Would you reproduce the entries that follow exactly as they appear?

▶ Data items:
##############################

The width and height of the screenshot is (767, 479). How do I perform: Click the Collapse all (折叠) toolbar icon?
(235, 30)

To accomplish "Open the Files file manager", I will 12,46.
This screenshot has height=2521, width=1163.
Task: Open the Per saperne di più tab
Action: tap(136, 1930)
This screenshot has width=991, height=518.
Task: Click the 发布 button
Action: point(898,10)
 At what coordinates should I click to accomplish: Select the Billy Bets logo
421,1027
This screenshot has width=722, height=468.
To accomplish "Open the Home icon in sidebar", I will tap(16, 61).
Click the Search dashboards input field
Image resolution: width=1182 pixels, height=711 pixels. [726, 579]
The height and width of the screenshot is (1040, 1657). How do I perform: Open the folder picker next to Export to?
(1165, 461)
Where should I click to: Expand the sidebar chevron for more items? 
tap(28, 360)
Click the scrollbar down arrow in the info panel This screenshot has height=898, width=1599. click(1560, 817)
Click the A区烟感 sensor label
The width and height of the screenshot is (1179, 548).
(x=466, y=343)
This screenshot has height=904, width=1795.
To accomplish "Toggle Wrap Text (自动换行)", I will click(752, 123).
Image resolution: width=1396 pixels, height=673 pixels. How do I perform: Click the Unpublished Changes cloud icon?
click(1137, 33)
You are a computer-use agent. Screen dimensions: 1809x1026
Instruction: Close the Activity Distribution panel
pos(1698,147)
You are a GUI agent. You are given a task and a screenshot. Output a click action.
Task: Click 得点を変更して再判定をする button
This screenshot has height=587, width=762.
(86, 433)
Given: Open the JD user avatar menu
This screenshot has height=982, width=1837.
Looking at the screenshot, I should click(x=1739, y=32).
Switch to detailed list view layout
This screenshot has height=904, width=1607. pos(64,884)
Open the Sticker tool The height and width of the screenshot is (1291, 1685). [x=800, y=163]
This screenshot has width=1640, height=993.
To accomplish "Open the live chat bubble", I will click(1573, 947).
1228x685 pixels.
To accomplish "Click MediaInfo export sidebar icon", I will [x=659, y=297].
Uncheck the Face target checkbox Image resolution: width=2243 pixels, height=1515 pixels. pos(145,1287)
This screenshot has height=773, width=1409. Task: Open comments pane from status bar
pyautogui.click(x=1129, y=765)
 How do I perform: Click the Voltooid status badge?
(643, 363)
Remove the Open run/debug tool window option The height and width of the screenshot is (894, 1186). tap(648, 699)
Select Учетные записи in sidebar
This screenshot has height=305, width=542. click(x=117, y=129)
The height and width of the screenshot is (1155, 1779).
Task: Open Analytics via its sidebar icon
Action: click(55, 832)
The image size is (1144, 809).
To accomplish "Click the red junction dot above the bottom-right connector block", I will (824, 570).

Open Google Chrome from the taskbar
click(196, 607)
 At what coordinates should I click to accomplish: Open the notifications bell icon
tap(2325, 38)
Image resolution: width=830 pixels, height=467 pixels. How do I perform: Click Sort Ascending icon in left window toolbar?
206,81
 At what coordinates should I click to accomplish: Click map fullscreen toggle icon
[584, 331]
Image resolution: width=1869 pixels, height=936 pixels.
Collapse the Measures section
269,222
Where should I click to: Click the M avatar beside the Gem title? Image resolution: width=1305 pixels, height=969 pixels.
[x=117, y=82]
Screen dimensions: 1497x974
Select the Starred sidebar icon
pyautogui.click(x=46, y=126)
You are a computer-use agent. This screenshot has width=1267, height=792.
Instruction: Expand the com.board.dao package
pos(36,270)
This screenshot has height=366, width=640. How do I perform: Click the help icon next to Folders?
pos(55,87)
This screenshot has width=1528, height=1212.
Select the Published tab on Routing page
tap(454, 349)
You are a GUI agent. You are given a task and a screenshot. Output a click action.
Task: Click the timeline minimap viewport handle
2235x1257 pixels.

##############################

▶ Solution to this problem:
The width and height of the screenshot is (767, 479). How do I perform: Click the Collapse all (折叠) toolbar icon?
(235, 30)

To accomplish "Open the Files file manager", I will 12,46.
This screenshot has height=2521, width=1163.
Task: Open the Per saperne di più tab
Action: tap(136, 1930)
This screenshot has width=991, height=518.
Task: Click the 发布 button
Action: point(898,10)
 At what coordinates should I click to accomplish: Select the Billy Bets logo
421,1027
This screenshot has width=722, height=468.
To accomplish "Open the Home icon in sidebar", I will tap(16, 61).
Click the Search dashboards input field
Image resolution: width=1182 pixels, height=711 pixels. [726, 579]
The height and width of the screenshot is (1040, 1657). How do I perform: Open the folder picker next to Export to?
(1165, 461)
Where should I click to: Expand the sidebar chevron for more items? 
tap(28, 360)
Click the scrollbar down arrow in the info panel This screenshot has height=898, width=1599. click(1560, 817)
Click the A区烟感 sensor label
The width and height of the screenshot is (1179, 548).
(x=466, y=343)
This screenshot has height=904, width=1795.
To accomplish "Toggle Wrap Text (自动换行)", I will click(752, 123).
Image resolution: width=1396 pixels, height=673 pixels. How do I perform: Click the Unpublished Changes cloud icon?
click(1137, 33)
You are a computer-use agent. Screen dimensions: 1809x1026
Instruction: Close the Activity Distribution panel
pos(1698,147)
You are a GUI agent. You are given a task and a screenshot. Output a click action.
Task: Click 得点を変更して再判定をする button
This screenshot has height=587, width=762.
(86, 433)
Given: Open the JD user avatar menu
This screenshot has height=982, width=1837.
Looking at the screenshot, I should click(x=1739, y=32).
Switch to detailed list view layout
This screenshot has height=904, width=1607. pos(64,884)
Open the Sticker tool The height and width of the screenshot is (1291, 1685). [x=800, y=163]
This screenshot has width=1640, height=993.
To accomplish "Open the live chat bubble", I will click(1573, 947).
1228x685 pixels.
To accomplish "Click MediaInfo export sidebar icon", I will [x=659, y=297].
Uncheck the Face target checkbox Image resolution: width=2243 pixels, height=1515 pixels. pos(145,1287)
This screenshot has height=773, width=1409. Task: Open comments pane from status bar
pyautogui.click(x=1129, y=765)
 How do I perform: Click the Voltooid status badge?
(643, 363)
Remove the Open run/debug tool window option The height and width of the screenshot is (894, 1186). tap(648, 699)
Select Учетные записи in sidebar
This screenshot has height=305, width=542. click(x=117, y=129)
The height and width of the screenshot is (1155, 1779).
Task: Open Analytics via its sidebar icon
Action: click(55, 832)
The image size is (1144, 809).
To accomplish "Click the red junction dot above the bottom-right connector block", I will (824, 570).

Open Google Chrome from the taskbar
click(196, 607)
 At what coordinates should I click to accomplish: Open the notifications bell icon
tap(2325, 38)
Image resolution: width=830 pixels, height=467 pixels. How do I perform: Click Sort Ascending icon in left window toolbar?
206,81
 At what coordinates should I click to accomplish: Click map fullscreen toggle icon
[584, 331]
Image resolution: width=1869 pixels, height=936 pixels.
Collapse the Measures section
269,222
Where should I click to: Click the M avatar beside the Gem title? Image resolution: width=1305 pixels, height=969 pixels.
[x=117, y=82]
Screen dimensions: 1497x974
Select the Starred sidebar icon
pyautogui.click(x=46, y=126)
You are a computer-use agent. This screenshot has width=1267, height=792.
Instruction: Expand the com.board.dao package
pos(36,270)
This screenshot has height=366, width=640. How do I perform: Click the help icon next to Folders?
pos(55,87)
This screenshot has width=1528, height=1212.
Select the Published tab on Routing page
tap(454, 349)
You are a GUI agent. You are given a task and a screenshot. Output a click action.
Task: Click the timeline minimap viewport handle
2235x1257 pixels.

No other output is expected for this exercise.